The art of IMMEDIACY

Art taps into human emotion & experiences through creative language, powerful visuals and original ideas.

Content for marketing purposes needs to do this too, but needs also to drive the audience to ‘act’.. to click, to purchase, to download.. etc. The content marketer therefore, needs to have a really good handle on what will ‘move’ the individuals that make up their target audience.

Moving people to the point where they will ‘act’ isn’t easy, but knowing the vast majority of decisions made are on some level emotional, it’s clear that the role of content is to evoke a reaction. If it doesn’t do that, it falls at the first hurdle.

People are discerning. They spend their lives consuming, rejecting or ignoring content. Content comes in many forms and is literally everywhere. People have had to become evermore adept at ‘scanning’ and making instantaneous decisions about whether content is of interest to them.

The platforms on which people now consume content provide unlimited choice, and marketers need to fight ever hard for the attention of their audience.

Therefore expert marketers are becoming masters of the art of immediacy.

Immediacy is often defined as ‘the quality of bringing one into direct and instant involvement with something, giving rise to a sense of urgency or excitement’.

So how do you do it? Well the key is in knowing you usually have between 0.1 and 4 seconds before your audience rejects your content and moves on.

Arguably however, that’s all you really need. Within 4 seconds, you can shock, surprise, inspire, inform, question, entertain, tempt, titilate, anger or even melt your audience.

In practice, doing this in under 4 seconds requires creativity and good execution. The brief becomes: What can you create that will be read or watched in under 4 seconds which induces a sense of urgency or excitement within your target audience?

Of course once you succeed in this crucial step and you genuinely have your audience’s attention, you can hopefully go on to inform, educate, entertain, inspire…. all the way to the point where your audience acts/clicks/converts/submits/follows/shares… etc.

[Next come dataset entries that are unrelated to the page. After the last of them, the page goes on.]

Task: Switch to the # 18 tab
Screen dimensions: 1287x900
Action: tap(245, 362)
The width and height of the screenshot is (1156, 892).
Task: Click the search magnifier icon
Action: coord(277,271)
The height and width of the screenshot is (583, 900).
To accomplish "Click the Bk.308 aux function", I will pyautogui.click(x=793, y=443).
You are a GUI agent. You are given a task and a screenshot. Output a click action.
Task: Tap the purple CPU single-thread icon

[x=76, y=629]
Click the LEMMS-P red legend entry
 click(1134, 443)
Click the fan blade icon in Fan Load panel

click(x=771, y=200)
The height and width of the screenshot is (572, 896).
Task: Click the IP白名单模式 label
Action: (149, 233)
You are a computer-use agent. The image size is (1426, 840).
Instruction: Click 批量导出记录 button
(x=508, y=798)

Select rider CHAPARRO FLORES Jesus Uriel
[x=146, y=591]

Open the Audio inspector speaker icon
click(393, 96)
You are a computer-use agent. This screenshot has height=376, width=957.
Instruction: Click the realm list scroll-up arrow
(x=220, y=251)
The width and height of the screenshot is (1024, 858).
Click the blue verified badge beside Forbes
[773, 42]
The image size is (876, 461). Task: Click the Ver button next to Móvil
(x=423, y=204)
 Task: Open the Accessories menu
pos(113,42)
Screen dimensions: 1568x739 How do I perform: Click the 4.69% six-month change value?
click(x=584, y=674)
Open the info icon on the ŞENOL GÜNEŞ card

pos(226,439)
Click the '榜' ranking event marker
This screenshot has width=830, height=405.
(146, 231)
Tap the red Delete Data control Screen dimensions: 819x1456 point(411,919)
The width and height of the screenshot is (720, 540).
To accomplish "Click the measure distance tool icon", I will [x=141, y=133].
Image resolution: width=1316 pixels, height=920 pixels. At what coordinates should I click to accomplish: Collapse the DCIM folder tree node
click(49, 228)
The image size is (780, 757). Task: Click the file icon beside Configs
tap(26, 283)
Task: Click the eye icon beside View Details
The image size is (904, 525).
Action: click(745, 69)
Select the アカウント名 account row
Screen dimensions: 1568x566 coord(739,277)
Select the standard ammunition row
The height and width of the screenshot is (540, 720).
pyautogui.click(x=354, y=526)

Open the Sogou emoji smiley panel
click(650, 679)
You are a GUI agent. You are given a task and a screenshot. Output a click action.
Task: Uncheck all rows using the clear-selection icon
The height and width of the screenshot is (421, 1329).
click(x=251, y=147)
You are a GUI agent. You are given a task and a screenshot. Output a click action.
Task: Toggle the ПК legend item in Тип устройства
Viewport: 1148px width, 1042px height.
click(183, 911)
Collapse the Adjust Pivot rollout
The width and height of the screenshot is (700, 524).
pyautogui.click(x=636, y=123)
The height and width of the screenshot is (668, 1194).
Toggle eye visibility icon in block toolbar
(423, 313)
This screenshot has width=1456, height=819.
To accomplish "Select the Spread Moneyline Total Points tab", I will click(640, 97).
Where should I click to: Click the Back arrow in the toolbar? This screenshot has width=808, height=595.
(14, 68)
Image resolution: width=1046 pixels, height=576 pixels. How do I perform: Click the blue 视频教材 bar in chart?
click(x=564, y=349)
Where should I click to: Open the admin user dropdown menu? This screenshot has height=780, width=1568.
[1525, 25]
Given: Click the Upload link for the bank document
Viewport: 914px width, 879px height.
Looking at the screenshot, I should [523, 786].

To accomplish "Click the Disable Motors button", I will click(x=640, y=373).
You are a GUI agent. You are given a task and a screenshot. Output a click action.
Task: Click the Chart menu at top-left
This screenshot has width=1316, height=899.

This digital user journey simply doesn't begin unless you have audience attention in the first place.

How you do this depends on your channel and application. For email marketing it begins with the subject line. For paid Facebook video ads, it's in the first 4 seconds of the edit. For YouTube it's in the design of the thumbnail. For search it's the words and images embedded in the meta-data. And so on.

Knowing what is effective on each channel is as important as the design and copywriting skills needed to deliver this sense of immediacy.